Problem requirements
Please copy all of the entries below character for character, keeping every line in its original order.

Data section
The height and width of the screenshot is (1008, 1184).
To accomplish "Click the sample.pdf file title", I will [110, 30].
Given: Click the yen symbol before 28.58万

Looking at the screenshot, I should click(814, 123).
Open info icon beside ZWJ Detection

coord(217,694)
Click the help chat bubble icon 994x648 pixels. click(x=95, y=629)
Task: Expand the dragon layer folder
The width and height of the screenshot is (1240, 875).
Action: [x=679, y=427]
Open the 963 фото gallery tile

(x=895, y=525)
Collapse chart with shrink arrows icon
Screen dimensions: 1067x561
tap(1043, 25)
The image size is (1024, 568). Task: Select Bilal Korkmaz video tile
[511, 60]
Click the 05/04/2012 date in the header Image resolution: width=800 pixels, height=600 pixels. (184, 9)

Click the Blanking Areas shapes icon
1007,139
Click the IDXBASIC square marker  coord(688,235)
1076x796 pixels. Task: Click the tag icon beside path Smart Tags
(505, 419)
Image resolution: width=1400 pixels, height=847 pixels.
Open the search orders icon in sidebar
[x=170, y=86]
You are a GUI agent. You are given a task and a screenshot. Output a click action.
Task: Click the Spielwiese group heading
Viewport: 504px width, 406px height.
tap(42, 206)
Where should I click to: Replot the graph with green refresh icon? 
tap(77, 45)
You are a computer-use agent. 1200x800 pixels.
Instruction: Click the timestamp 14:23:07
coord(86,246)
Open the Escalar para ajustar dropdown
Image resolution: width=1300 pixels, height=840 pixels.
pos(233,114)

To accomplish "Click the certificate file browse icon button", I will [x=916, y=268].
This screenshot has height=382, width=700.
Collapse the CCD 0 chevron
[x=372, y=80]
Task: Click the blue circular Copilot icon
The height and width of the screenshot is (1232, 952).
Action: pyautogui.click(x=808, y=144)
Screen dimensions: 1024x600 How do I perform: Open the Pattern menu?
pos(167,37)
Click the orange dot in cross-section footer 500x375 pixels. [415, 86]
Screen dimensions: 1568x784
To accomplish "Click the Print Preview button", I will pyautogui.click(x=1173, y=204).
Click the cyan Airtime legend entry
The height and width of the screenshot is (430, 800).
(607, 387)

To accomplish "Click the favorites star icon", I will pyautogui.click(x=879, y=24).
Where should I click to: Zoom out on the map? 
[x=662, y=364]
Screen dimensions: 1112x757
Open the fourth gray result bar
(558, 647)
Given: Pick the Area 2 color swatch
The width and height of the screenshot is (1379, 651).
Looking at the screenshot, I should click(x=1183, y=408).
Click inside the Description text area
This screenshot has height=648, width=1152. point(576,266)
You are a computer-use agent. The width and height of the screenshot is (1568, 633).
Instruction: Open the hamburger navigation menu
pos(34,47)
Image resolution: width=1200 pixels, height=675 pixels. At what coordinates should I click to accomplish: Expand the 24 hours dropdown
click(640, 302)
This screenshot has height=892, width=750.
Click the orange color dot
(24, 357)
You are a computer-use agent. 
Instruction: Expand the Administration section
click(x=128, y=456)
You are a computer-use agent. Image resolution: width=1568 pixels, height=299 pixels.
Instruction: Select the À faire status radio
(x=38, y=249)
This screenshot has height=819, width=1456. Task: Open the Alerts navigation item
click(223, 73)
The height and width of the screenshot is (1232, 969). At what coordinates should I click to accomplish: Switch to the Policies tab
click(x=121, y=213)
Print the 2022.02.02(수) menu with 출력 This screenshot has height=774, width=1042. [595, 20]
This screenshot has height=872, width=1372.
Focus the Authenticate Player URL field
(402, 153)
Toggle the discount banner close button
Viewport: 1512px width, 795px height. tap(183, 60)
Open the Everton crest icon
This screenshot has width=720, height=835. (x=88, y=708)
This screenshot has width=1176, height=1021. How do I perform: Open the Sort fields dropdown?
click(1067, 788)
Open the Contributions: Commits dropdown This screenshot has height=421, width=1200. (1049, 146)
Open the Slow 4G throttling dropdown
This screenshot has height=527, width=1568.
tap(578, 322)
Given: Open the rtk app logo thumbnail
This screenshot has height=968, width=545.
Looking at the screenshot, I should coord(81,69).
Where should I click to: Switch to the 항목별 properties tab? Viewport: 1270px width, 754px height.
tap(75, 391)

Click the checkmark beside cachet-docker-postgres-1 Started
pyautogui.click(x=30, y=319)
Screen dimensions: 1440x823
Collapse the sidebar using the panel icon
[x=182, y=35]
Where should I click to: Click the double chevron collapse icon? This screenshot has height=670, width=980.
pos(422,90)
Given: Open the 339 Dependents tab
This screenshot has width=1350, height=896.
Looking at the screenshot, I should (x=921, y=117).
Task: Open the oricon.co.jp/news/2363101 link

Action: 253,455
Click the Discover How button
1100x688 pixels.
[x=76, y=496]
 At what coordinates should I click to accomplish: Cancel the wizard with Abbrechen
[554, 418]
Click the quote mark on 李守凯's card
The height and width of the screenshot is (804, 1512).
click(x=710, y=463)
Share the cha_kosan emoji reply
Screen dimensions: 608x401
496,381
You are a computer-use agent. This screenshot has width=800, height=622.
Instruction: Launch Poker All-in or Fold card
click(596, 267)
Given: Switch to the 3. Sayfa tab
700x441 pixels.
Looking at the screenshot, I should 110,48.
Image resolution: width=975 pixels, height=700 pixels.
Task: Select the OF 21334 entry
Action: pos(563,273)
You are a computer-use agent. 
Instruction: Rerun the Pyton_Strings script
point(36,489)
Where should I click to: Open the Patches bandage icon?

Task output
The height and width of the screenshot is (1008, 1184).
To accomplish "Click the sample.pdf file title", I will [110, 30].
Given: Click the yen symbol before 28.58万

Looking at the screenshot, I should click(814, 123).
Open info icon beside ZWJ Detection

coord(217,694)
Click the help chat bubble icon 994x648 pixels. click(x=95, y=629)
Task: Expand the dragon layer folder
The width and height of the screenshot is (1240, 875).
Action: [x=679, y=427]
Open the 963 фото gallery tile

(x=895, y=525)
Collapse chart with shrink arrows icon
Screen dimensions: 1067x561
tap(1043, 25)
The image size is (1024, 568). Task: Select Bilal Korkmaz video tile
[511, 60]
Click the 05/04/2012 date in the header Image resolution: width=800 pixels, height=600 pixels. (184, 9)

Click the Blanking Areas shapes icon
1007,139
Click the IDXBASIC square marker  coord(688,235)
1076x796 pixels. Task: Click the tag icon beside path Smart Tags
(505, 419)
Image resolution: width=1400 pixels, height=847 pixels.
Open the search orders icon in sidebar
[x=170, y=86]
You are a GUI agent. You are given a task and a screenshot. Output a click action.
Task: Click the Spielwiese group heading
Viewport: 504px width, 406px height.
tap(42, 206)
Where should I click to: Replot the graph with green refresh icon? 
tap(77, 45)
You are a computer-use agent. 1200x800 pixels.
Instruction: Click the timestamp 14:23:07
coord(86,246)
Open the Escalar para ajustar dropdown
Image resolution: width=1300 pixels, height=840 pixels.
pos(233,114)

To accomplish "Click the certificate file browse icon button", I will [x=916, y=268].
This screenshot has height=382, width=700.
Collapse the CCD 0 chevron
[x=372, y=80]
Task: Click the blue circular Copilot icon
The height and width of the screenshot is (1232, 952).
Action: pyautogui.click(x=808, y=144)
Screen dimensions: 1024x600 How do I perform: Open the Pattern menu?
pos(167,37)
Click the orange dot in cross-section footer 500x375 pixels. [415, 86]
Screen dimensions: 1568x784
To accomplish "Click the Print Preview button", I will pyautogui.click(x=1173, y=204).
Click the cyan Airtime legend entry
The height and width of the screenshot is (430, 800).
(607, 387)

To accomplish "Click the favorites star icon", I will pyautogui.click(x=879, y=24).
Where should I click to: Zoom out on the map? 
[x=662, y=364]
Screen dimensions: 1112x757
Open the fourth gray result bar
(558, 647)
Given: Pick the Area 2 color swatch
The width and height of the screenshot is (1379, 651).
Looking at the screenshot, I should click(x=1183, y=408).
Click inside the Description text area
This screenshot has height=648, width=1152. point(576,266)
You are a computer-use agent. The width and height of the screenshot is (1568, 633).
Instruction: Open the hamburger navigation menu
pos(34,47)
Image resolution: width=1200 pixels, height=675 pixels. At what coordinates should I click to accomplish: Expand the 24 hours dropdown
click(640, 302)
This screenshot has height=892, width=750.
Click the orange color dot
(24, 357)
You are a computer-use agent. 
Instruction: Expand the Administration section
click(x=128, y=456)
You are a computer-use agent. Image resolution: width=1568 pixels, height=299 pixels.
Instruction: Select the À faire status radio
(x=38, y=249)
This screenshot has height=819, width=1456. Task: Open the Alerts navigation item
click(223, 73)
The height and width of the screenshot is (1232, 969). At what coordinates should I click to accomplish: Switch to the Policies tab
click(x=121, y=213)
Print the 2022.02.02(수) menu with 출력 This screenshot has height=774, width=1042. [595, 20]
This screenshot has height=872, width=1372.
Focus the Authenticate Player URL field
(402, 153)
Toggle the discount banner close button
Viewport: 1512px width, 795px height. tap(183, 60)
Open the Everton crest icon
This screenshot has width=720, height=835. (x=88, y=708)
This screenshot has width=1176, height=1021. How do I perform: Open the Sort fields dropdown?
click(1067, 788)
Open the Contributions: Commits dropdown This screenshot has height=421, width=1200. (1049, 146)
Open the Slow 4G throttling dropdown
This screenshot has height=527, width=1568.
tap(578, 322)
Given: Open the rtk app logo thumbnail
This screenshot has height=968, width=545.
Looking at the screenshot, I should coord(81,69).
Where should I click to: Switch to the 항목별 properties tab? Viewport: 1270px width, 754px height.
tap(75, 391)

Click the checkmark beside cachet-docker-postgres-1 Started
pyautogui.click(x=30, y=319)
Screen dimensions: 1440x823
Collapse the sidebar using the panel icon
[x=182, y=35]
Where should I click to: Click the double chevron collapse icon? This screenshot has height=670, width=980.
pos(422,90)
Given: Open the 339 Dependents tab
This screenshot has width=1350, height=896.
Looking at the screenshot, I should (x=921, y=117).
Task: Open the oricon.co.jp/news/2363101 link

Action: 253,455
Click the Discover How button
1100x688 pixels.
[x=76, y=496]
 At what coordinates should I click to accomplish: Cancel the wizard with Abbrechen
[554, 418]
Click the quote mark on 李守凯's card
The height and width of the screenshot is (804, 1512).
click(x=710, y=463)
Share the cha_kosan emoji reply
Screen dimensions: 608x401
496,381
You are a computer-use agent. This screenshot has width=800, height=622.
Instruction: Launch Poker All-in or Fold card
click(596, 267)
Given: Switch to the 3. Sayfa tab
700x441 pixels.
Looking at the screenshot, I should 110,48.
Image resolution: width=975 pixels, height=700 pixels.
Task: Select the OF 21334 entry
Action: pos(563,273)
You are a computer-use agent. 
Instruction: Rerun the Pyton_Strings script
point(36,489)
Where should I click to: Open the Patches bandage icon?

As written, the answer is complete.